With yesterday’s shipment of Mark Kotsay to Atlanta following prior winter trades of such Oakland fixtures as Dan Haren and Nick Swisher, A’s fans can be excused if they suspect ownership has already given up on 2008. Owner Lewis Wolff insists to the SF Chronicle’s John Shea, however, “I’m expecting much better than a .500 season.” (link swiped from Repoz and Baseball Think Factory).
“Look, at the end of the day, it’s where you finish, but you’ve got to have a platform to get there,” Wolff said. “Last year was a disappointment for me, not because the players didn’t try, but we had so many things that didn’t work out.
“I think we’ll do better in ’08 than ’07. If we stayed with what we had, on paper it might have looked terrific, but then you’re doing nothing; you’re not proactive. We’ll be very competitive and, with a little luck, will win more games than people are anticipating.”
Wolff was in a mood to vent. He read the columnists and peeked at the fan posts on general manager Billy Beane’s rebuilding binge, which were more negative than positive.

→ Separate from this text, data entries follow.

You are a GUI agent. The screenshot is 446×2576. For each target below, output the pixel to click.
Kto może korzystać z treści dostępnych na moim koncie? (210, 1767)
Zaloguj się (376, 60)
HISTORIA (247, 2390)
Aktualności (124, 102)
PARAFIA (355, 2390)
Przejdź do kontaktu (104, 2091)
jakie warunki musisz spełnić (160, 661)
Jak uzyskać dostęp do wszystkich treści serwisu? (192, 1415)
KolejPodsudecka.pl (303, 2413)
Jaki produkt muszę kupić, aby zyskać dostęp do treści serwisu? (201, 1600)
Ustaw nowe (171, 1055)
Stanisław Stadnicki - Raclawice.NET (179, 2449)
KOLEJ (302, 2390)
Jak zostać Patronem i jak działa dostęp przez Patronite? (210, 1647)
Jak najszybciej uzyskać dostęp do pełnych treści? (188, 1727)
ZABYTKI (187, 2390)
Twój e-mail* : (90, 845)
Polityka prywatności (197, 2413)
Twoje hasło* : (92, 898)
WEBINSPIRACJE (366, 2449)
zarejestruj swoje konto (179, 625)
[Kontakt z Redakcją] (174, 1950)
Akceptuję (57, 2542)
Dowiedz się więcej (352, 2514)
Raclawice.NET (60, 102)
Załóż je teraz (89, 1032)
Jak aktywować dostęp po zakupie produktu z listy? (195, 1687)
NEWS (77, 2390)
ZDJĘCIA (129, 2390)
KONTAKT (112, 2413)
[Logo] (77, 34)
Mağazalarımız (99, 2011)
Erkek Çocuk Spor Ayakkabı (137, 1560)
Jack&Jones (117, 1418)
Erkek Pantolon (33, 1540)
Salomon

In contrast, Wolff welcomed the trades and called Beane’s moves “brilliant” for helping to replenish a barren farm system and possibly begin filling holes as soon as this year. Haren and minor-league pitcher Connor Robertson were dealt to the Diamondbacks for six prospects, and Swisher went to the White Sox for three more.
Haren is due $4 million this year, Swisher $3.5 million. Wolff vehemently denies it’s a fire sale, insisting Beane isn’t disassembling the team. The payroll approached $80 million last year – “we were in the middle of the pack even though some of our fans think we spent only 50 cents,” Wolff said – and it’s currently just north of $60 million and is budgeted for $72 million, though Wolff claims he’d be willing to go higher.
That would leave money for Barry Bonds, right?
“Well, certainly, he’s a fantastic player,” Wolff said. “If you go through our proprietary program, he comes out extremely high among players. I don’t think we’re heading in that direction. We don’t judge guilt until somebody else does. But right now, I think the idea is to build a younger club. Billy may change and feel differently, and that would be up to him.”
Oakland’s farm system was “pretty much in the bottom 10” before the trades, according to Wolff, who now says, “This moves us in the top 10, and that’s important when the system provides your flow of players. It was re-established overnight. Though I hate to lose Dan or Swish, some of those (acquired) players are going to help us this year.
“We didn’t want to have another year with the very same people and just hope and cross our fingers that nobody was going to be hurt. It was very depressing last year.”
Wolff insists the trades weren’t made with Fremont in mind. In November, the A’s filed plans for their “ballpark village” to include a 32,000-seat ballpark, and it would make sense for the team to be firing on all cylinders if/when it opened a new yard, but Wolff said that’s not part of the equation.
“Forget about the venue,” he said. “We’ll have to have a ball team whether we have a new venue or not.”